Housing series: Part 1, Searching for shelter with renovictions on the rise
PRINCE RUPERT — Without a home or shelter some people choose to bide their time in the alcoves of Sixth Street and Third Avenue West.
The reason for their situation is part of a bigger issue Prince Rupert is faced with as rents continue to rise, social housing units dwindle and the need for a homeless shelter in the city becomes more apparent.
This first part in this housing series will look at renovictions — a term that makes most renters quiver in a community that has next to zero vacancy rates.
One woman explained why she ended up on that alcove, wondering where she was going to sleep that night. The woman, who sat on the concrete step surrounded by men, said she had been renovicted more than a month ago. She asked that she remain anonymous because she didn’t want others to know that she was indeed homeless.
“We used to rent up on Sloan Avenue and got kicked out because apparently they wanted to renovate,” she said. The owner told her and her partner they had to leave in two months because they were going to jack up the rent, and that they only wanted people who were working for the port.
“Me and my other half aren’t the only ones getting renovicted,” she said.
Her partner, who said he is a plumber by trade, is doing the odd job but hasn’t found steady work. Since the end of July, the couple have used the Salvation Army services in the day, and sleep at Raffles Inn at night. Raffles Inn has eight beds dedicated to the homeless, but each morning the rooms have to be vacated.
Renovictions are when the landlord tells the tenants that they have to leave due to substantial renovations being done to the rental, and once the tenants leave the rent is increased significantly. The provincial standard for rent increase in 2016 is 2.9 per cent. If the landlord wants to raise rents to market value, they have to start from scratch with new tenants.

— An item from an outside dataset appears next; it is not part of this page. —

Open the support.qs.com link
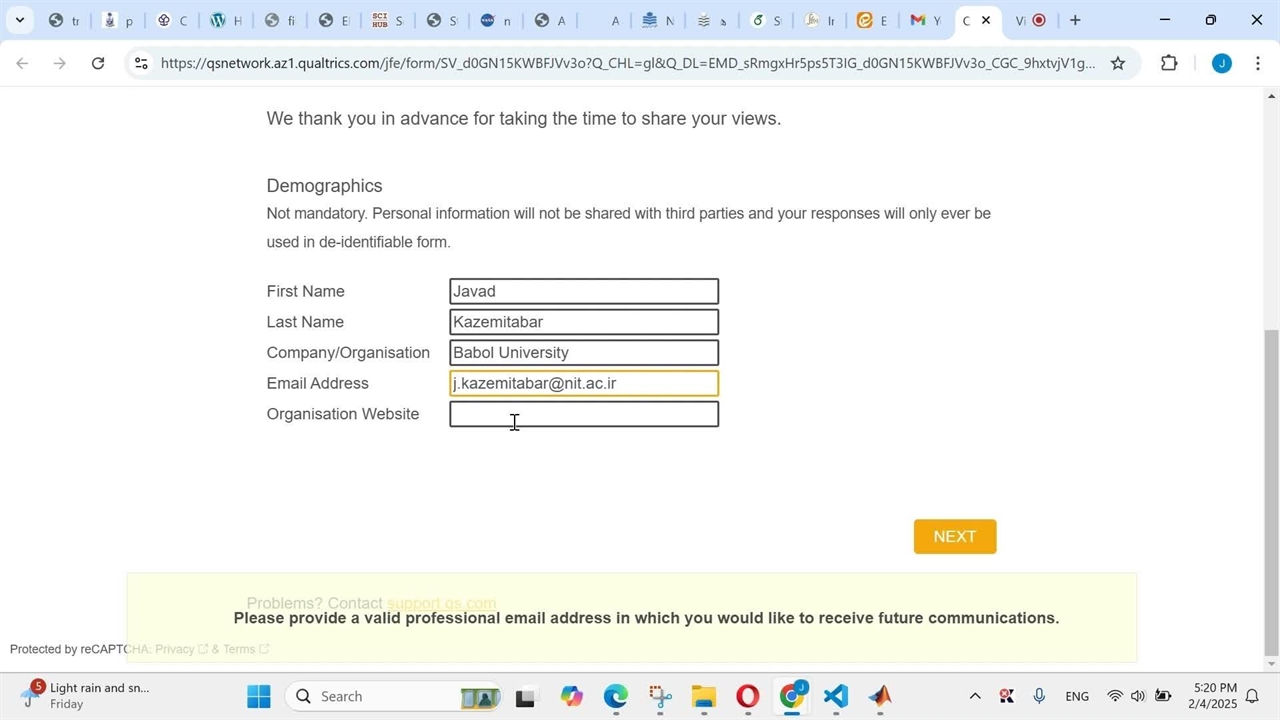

The coordinator and advocate for the Prince Rupert Unemployment Society, Ulf Kristiansen, spends much of his time helping people who have been evicted. From January until the end of July, he dealt with 96 housing issues — 29 of which were evictions.
“Looking at the time frame and the number of evictions that basically means I’m dealing with one eviction a week,” Kristiansen said.
The best way to help his clients is to make sure the eviction was lawful. A landlord can’t evict a tenant if the proper form isn’t used as required by the residential tenancy act. If that form isn’t used, Kristiansen helps his clients put together an application for dispute resolution, which is evaluated by the residential tenancy branch and the eviction is deemed either effective or not.
“I’d say 60 per cent of my clients survived the eviction and 40 per cent of my clients did not,” he said confirming that “among those evictions were a significant number of claims that the landlord was renovating and others where the landlord was claiming that a close relative was moving in.”
In the past three years, with the speculation of liquefied natural gas (LNG) development in the region, rent has made a significant leap. After the pulp mill on Watson Island ended operations in 2004, and the fishing industry declined, vacancy rates soared and rent plummeted. Back then, Kristiansen said renters would be okay if they were late paying rent, or short on the amount they paid, but times have changed.
“Three years ago, there was still a considerable number of vacancies in Prince Rupert, that’s not the case now. Landlords will take any opportunity they can to evict. Not all of them, but many of them will, because if they can evict a tenant they can get somebody in at a significantly higher rent,” he said.
If a tenant is a dollar short or an hour late in paying rent, the landlord has the legal right to issue an eviction notice, however if the rent is paid within five days the eviction notice is annulled. With all the work Kristiansen does as a poverty advocate he said increased funding for social housing from the federal and provincial governments is key, and more housing units need to be built in the city.
The managing broker for Royal LePage in Prince Rupert, Keith Lambourne, sees the need for more housing developments as well. There is a shortage of development land in the city, and building on cliffs is difficult and costly.
“The developers for the most part, not all of them, but for the most part they have their eye for the LNG announcement. They’ll put a shovel in the ground once we have a positive final investment decision from Petronas, and if we don’t they’re not sure if the market’s there. I’m sure that the market is there,” Lambourne said.
LNG or no, there is a $300-million development project taking place in the region with the port expansion, and there is going to be an influx of new people coming to the area to work for the port.
Landlords are sometimes painted in a greedy light, Lambourne said, but they also went through hard times when the pulp mill closed, and then when the recession hit in 2008, people returned their keys and landlords were renting out at a loss.
Rents could be as low as $500 a month, but then demand rose and the supply dried up. Until recently, landlords weren’t getting a decent return on their investment. “Now, there’s a market where landlords are starting to recoup some of that loss and actually make a small profit on their investment. But because we came from such a low number it makes it look even worse,” he said.
The risk, with low or no vacancy and rising rents, is that people doing service industry jobs, who earn minimum wage, won’t be able to afford those rents. For those who already can’t, the solution may be as simple as build more social housing units or build a homeless shelter but that will take time and funding from the province.